◆ Work order
Among the records below, find each line bearing the word "computer" and copy it.

Dataset excerpts
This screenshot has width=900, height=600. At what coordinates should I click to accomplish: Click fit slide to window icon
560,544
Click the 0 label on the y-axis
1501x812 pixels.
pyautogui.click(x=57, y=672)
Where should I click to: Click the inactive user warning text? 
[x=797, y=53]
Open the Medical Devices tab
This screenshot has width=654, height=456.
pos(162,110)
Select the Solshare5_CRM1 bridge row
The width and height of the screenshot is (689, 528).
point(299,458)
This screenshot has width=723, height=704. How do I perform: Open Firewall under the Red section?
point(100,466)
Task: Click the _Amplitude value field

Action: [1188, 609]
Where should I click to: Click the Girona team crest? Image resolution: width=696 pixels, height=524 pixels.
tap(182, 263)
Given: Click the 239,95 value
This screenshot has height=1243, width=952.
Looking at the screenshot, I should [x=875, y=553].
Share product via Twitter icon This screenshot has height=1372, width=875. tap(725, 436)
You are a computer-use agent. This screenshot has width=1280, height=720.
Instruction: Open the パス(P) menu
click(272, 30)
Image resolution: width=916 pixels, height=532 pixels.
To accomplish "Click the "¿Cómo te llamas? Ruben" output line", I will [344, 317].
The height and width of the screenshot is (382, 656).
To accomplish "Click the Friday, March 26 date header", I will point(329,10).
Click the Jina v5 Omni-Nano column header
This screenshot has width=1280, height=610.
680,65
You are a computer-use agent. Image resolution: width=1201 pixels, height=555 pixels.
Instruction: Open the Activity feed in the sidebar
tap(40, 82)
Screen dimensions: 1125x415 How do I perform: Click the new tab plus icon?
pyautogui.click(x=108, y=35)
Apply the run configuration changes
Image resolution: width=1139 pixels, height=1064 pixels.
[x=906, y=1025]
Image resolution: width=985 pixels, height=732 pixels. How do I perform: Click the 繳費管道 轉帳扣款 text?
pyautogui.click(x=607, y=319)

◆ Exercise solution
You are a computer-use agent. This screenshot has width=1280, height=720.
You are a computer-use agent. Image resolution: width=1201 pixels, height=555 pixels.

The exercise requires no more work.